Aufmerksamkeit für Solo-Selbstständige

„Ökonomisch ist das Reeperbahn Festival ein Kunstprodukt“, sagt Festival-Chef Alexander Schulz im „Mopo“-Interview über die Ausgabe 2020. Natürlich lässt sich das Ganze jetzt als hochgezüchtetes Projekt ohne Anbindung an die realen Nöte der Musikbranche abtun. Aber so einfach ist das natürlich nicht. Im Gespräch mit Kollegin Frederike Arns erklärt Schulz weiter, dass in dem „Apparat“ der Kultur- und Veranstaltungswirtschaft 85 Prozent Solo-Selbstständige und Kleinunternehmer beschäftigt sind. Wenn diese wichtigen Akteurinnen und Akteure auf einem Event wie dem Reeperbahn Festival endlich wieder zu tun haben und ihre Arbeit so zudem mehr Aufmerksamkeit erhält, ist schon viel gewonnen. 
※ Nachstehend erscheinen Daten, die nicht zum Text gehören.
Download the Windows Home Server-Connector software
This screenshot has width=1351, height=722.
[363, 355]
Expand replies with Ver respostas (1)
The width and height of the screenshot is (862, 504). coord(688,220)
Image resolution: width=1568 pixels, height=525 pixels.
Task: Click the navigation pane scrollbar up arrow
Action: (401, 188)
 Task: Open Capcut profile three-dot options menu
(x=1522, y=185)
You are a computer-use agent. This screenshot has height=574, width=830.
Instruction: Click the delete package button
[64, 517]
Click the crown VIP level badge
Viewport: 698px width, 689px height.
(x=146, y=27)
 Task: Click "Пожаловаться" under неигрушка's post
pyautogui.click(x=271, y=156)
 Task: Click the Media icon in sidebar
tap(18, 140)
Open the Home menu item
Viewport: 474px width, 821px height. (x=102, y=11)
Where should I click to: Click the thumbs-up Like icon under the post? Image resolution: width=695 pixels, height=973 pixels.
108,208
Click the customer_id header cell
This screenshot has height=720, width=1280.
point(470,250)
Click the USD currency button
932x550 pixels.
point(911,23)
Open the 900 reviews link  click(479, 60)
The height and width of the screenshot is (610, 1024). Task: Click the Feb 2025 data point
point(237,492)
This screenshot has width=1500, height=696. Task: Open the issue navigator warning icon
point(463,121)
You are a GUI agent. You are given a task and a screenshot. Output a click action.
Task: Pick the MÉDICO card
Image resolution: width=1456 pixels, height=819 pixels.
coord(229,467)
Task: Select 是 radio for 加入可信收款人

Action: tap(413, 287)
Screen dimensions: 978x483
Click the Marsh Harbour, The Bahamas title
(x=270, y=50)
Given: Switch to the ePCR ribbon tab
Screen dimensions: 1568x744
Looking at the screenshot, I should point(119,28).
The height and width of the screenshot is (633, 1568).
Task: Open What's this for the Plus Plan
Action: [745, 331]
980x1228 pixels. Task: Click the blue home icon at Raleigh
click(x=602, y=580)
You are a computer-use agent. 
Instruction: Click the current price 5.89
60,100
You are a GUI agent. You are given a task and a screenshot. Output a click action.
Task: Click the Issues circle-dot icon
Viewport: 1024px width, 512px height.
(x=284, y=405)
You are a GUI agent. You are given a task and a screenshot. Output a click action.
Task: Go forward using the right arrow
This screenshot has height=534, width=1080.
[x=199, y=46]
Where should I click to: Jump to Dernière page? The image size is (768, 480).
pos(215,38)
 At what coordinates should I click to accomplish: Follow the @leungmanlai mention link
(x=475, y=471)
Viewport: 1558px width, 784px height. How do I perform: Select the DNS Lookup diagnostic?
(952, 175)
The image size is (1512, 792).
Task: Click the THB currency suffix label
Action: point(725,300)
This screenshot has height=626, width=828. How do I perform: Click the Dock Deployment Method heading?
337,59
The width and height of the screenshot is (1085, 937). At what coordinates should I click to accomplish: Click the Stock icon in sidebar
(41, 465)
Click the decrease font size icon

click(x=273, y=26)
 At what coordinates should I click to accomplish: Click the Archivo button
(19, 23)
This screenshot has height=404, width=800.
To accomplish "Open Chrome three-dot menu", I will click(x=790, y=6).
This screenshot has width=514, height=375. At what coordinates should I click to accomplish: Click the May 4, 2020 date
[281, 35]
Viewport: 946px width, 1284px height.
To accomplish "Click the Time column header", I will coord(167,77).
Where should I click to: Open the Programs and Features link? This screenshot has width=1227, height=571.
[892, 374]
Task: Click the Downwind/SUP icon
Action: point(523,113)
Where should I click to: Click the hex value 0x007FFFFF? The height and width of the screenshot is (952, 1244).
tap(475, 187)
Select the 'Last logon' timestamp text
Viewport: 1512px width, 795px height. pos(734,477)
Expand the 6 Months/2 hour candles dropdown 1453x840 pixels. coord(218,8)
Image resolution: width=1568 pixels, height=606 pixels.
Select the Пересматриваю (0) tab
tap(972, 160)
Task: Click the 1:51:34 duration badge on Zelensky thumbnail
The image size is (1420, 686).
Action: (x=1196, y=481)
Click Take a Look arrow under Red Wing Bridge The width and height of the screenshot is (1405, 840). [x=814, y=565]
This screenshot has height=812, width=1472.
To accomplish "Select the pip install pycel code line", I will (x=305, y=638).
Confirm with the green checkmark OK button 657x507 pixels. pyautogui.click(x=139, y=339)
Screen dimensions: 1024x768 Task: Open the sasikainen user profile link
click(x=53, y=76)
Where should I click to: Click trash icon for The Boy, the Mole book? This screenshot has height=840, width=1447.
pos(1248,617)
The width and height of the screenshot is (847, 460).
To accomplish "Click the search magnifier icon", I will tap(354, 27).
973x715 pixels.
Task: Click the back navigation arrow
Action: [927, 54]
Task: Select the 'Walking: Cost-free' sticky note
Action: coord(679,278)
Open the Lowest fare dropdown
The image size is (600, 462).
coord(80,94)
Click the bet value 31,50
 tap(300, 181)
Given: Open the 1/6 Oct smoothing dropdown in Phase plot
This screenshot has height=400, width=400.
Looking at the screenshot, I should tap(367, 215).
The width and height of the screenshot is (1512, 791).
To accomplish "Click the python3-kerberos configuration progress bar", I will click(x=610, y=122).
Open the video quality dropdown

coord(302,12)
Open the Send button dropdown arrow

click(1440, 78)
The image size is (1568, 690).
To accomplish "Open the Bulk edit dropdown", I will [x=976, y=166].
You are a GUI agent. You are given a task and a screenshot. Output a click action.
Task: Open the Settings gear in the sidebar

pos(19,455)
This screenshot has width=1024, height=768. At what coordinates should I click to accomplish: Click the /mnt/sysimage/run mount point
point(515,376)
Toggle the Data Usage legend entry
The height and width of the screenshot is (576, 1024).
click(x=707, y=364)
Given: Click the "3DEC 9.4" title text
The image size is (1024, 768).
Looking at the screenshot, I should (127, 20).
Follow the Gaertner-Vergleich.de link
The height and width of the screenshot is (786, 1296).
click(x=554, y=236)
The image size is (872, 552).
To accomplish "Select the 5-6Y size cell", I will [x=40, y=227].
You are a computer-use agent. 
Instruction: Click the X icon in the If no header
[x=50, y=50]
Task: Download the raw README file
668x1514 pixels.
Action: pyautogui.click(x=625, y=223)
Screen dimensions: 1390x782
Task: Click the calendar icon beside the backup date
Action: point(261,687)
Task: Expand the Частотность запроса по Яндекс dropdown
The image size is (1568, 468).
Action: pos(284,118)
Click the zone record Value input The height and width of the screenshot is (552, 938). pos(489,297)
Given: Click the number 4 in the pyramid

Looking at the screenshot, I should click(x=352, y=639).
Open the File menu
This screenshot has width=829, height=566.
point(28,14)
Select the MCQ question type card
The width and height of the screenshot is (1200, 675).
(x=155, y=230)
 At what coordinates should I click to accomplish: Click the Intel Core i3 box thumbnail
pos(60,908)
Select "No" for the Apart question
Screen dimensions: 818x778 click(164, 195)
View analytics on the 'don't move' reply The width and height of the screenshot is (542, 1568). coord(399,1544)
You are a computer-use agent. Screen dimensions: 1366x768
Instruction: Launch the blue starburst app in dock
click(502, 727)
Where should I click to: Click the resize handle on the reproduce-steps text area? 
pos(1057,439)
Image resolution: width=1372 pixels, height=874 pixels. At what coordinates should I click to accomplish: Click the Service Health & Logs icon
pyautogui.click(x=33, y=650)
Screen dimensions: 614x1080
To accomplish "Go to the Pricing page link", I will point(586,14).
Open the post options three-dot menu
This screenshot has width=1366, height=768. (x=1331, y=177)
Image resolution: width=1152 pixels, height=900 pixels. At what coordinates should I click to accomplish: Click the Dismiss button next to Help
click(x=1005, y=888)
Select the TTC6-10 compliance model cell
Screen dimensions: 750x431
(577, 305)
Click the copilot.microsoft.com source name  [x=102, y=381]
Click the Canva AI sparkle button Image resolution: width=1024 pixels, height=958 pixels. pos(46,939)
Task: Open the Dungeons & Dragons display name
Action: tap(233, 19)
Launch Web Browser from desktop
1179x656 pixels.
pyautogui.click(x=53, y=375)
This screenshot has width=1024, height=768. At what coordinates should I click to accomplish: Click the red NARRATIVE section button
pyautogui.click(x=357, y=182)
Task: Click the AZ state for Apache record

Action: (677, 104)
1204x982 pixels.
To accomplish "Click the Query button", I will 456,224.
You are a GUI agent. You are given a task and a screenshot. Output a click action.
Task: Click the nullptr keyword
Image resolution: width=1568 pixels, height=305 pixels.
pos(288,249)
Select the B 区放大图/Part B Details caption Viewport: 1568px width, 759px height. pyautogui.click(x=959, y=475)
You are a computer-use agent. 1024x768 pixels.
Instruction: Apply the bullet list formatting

Alexander Schulz, Reeperbahn Festival
Alexander Schulz, fotografiert von Jim Kroft (Titelbild fotografiert von Dario Dumancic)

Von vielen Menschen aus meinem Umfeld weiß ich, dass sie ihr Festivalticket für nächstes Jahr haben umbuchen lassen. Die Aussicht auf weniger Konzerte ohne schönes wogendes wie schwitziges Live-Feeling schreckte dann doch viele ab. Neben Open-Air-Shows, zum Beispiel auf dem Heiligengeistfeld und dem Spielbudenplatz, finden in einigen Clubs bestuhlte Indoor-Gigs statt — mit ausgetüfteltem Hygienekonzept, versteht sich.

Old school vor der Bühne oder new school vorm Rechner?

Also: Wie wird es sich anfühlen, das Reeperbahn Festival 2020 (oder wie Musikenthusiast Nils es nennt: das Reepandemie Festival )? Entscheidungen fällen statt Auskundschaften? Schlange stehen statt Stromern? Abstand statt Ausrasten? Oder statt old school vor der Bühne direkt komplett new school vorm Rechner?

Wie wohl und sicher fühlt sich jede und jeder Einzelne dieser Tage in einem Club? Und im großen Bild betrachtet: Können Lösungsansätze zur Krisenbewältigung entwickelt werden? Welche Impulse wird dieses hybride Get-Together aussenden — in die Musikszene und womöglich auch in die Gesellschaft?

Ich bin jedenfalls optimistisch, dass sich auch dieses Jahr anregende Begegnungen ergeben und inspirierende Konzerte ereignen werden. Nur eben anders. Wir alle lernen derzeit unglaublich viel. Über uns. Über andere. Über virtuelles und reales Leben. Jetzt ist die Zeit, in der die Popkultur zeigen kann, wie innovativ sie ist. Und wie verbindend.